摂食嚥下状況のレベルは 10 段階の順序尺度であり、レベル1が最重症、 レベル 10 が正常になります。評価方法および判定方法は以下のようになります。
- 嚥下訓練を行っていない
- 食物を用いない嚥下訓練を行っている
- ごく少量の食物を用いた嚥下訓練を行っている
- 1 食分未満(お楽しみレベル)の嚥下食を経口摂取しているが代替栄養が主体となる
- 1 ~ 2 食の嚥下食を経口摂取しているが、代替栄養も行っている
- 3 食の嚥下食を経口摂取することが基本であり、不足分の代替栄養を行っている
- 3 食の嚥下食を経口摂取している。代替栄養は行っていない
- 特別に食べにくいものを除いて、3 食を経口摂取している
- 食物の制限はなく、3 食経口摂取している
- 摂食・嚥下障害に関する問題なし(正常)
まとめ
最後までお読みいただきありがとうございます!
この記事では「摂食・嚥下障害の臨床的重症度分類(DSS)」をキーワードに解説させて頂きました。

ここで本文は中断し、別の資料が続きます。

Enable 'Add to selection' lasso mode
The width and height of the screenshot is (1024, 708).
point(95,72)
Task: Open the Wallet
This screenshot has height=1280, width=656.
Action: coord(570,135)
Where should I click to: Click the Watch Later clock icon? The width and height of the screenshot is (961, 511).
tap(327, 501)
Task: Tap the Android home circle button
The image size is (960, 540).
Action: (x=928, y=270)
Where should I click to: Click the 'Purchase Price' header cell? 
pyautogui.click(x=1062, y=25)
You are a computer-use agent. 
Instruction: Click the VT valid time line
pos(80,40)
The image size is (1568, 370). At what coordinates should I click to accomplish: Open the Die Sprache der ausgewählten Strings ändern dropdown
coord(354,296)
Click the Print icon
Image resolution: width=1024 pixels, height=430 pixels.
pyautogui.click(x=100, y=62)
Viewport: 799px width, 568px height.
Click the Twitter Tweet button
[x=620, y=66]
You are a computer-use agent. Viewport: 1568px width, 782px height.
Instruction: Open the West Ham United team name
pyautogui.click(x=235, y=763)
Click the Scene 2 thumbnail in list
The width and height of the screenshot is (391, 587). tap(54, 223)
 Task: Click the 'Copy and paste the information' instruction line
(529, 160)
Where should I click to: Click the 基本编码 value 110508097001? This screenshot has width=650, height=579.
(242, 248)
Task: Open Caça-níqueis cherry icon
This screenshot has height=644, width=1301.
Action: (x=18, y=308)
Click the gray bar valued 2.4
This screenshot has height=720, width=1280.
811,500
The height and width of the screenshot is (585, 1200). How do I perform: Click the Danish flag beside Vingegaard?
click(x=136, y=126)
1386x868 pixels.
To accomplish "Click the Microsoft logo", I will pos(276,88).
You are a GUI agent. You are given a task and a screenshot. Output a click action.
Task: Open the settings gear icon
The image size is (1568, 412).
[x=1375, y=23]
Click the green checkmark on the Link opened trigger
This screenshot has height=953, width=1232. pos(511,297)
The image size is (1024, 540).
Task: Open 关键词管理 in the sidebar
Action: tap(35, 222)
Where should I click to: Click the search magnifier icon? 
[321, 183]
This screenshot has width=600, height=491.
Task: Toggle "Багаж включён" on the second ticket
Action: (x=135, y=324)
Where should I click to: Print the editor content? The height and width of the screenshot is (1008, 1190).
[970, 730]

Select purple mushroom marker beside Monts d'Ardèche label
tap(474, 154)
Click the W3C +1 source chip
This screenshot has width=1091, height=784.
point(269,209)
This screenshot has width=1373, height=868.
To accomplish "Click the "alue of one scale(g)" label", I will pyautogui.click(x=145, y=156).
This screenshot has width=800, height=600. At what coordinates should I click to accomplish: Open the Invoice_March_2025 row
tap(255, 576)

こちらの記事が、摂食・嚥下障害の臨床的重症度分類(DSS)についての理解を深めることに繋がり、臨床における摂食・嚥下障害に対するリハビリテーションにご活用いただければ幸いです。
参考文献
- 西村和子,加賀谷斉,柴田斉子,小野木啓子,稲本陽子,太田喜久夫,三鬼達人,田村茂,才藤栄一.嚥下内視鏡検査を用いない摂食嚥下障害臨床的重症度分類判定の正確性.Jpn J Compr Rehabil Sci.Vol 6,2015.
- 柴田斉子,戸田芙美,小野木啓子,稲本陽子,太田喜久夫,加賀谷斉,才藤栄一.機能評価と食事形態の選択.Jpn J Rehabil Med.2013,50,p900-904.